## Set problem:
Answer these from the media ejection system excerpt:
1. In the ready state shown in FIG. 18, what is cam follower 336 out of engagement with?
2. What part serves as a hard stop for pivotal movement of link 350 in the direction indicated by arrow 404?
3. In the shielded mode, within or behind what are tips 196 of claws 164 retracted?

## Source excerpt:
···

FIG. 18 illustrates media ejection system 320 actuated to the ready state in which cam follower 336 is out of engagement with cam 132. To actuate media ejection system 320 to the cam disengaged mode shown in FIG. 18, rotary actuator 240 applies torque in appropriate directions so as to pivot link 350 to the position shown in FIG. 18. To actuate media ejection system 320 from the ejection mode shown in FIGS. 16 and 17, link 350 is pivoted about axis 362 in the direction indicated by arrow 402. When system 320 is in the ready mode withdrawn position shown in FIG. 18, boss 376 is in engagement with an end of slot 374 as shown. As a result, link 352 is placed in tension and lever 335 is pivoted about axis 174 until cam follower 336 is disengaged and withdrawn from cam 132. At the same time, link 350 is positioned such that boss 390 is moved within slot 388 such that link 354 is also in tension and is at its longest effective length.

FIG. 19 illustrates ejection system 320 in the retracted shielded mode in which claw assembly 130 (shown in FIG. 14) is retracted away from drum 102 to such an extent so as to inhibit physical contact with tips 196 of claws 164. To actuate media ejection system 320 to the shielded mode, rotary actuator 240 supplies torque in an appropriate direction so as to pivot link 350 to the position shown in FIG. 19. To actuate media ejection system 320 from the ready mode shown in FIG. 18 to the shielded mode shown in FIG. 19, rotary actuator 240 (shown in FIG. 14) pivots link 350 in the direction indicated by arrow 404. In the retracted position, tab 368 is moved within aperture 380 until engaging an opposite end of aperture 380 as compared to the withdrawn position shown in FIG. 18. The opposite end 406 of aperture 380 serves as a hard stop for pivotal movement of link 350 in the direction indicated by arrow 404. As shown by FIG. 19, when link 350 is in the position shown, lever 335, cam follower 336 and claw assembly 130 (shown in FIG. 14) are moved further away from drum 102 and are also moved in the direction indicated by arrow 408 such that tips 196 of claws 164 are retracted within or behind shield 128 as seen in FIG. 12 b.

···

## Collected material:

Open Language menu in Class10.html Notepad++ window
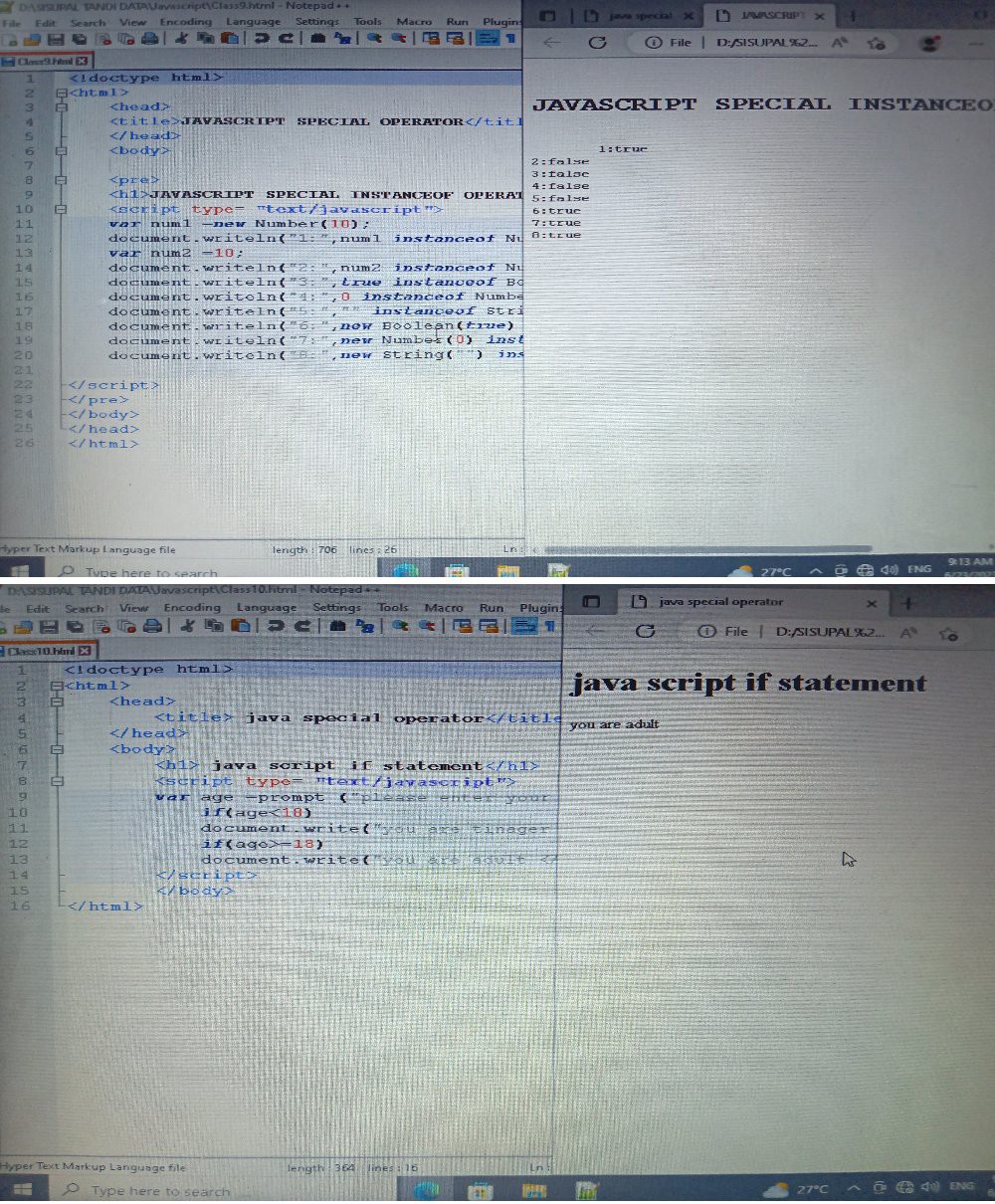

···

## Answer to this exercise:
1. Cam 132.
2. The opposite end 406 of aperture 380.
3. Shield 128.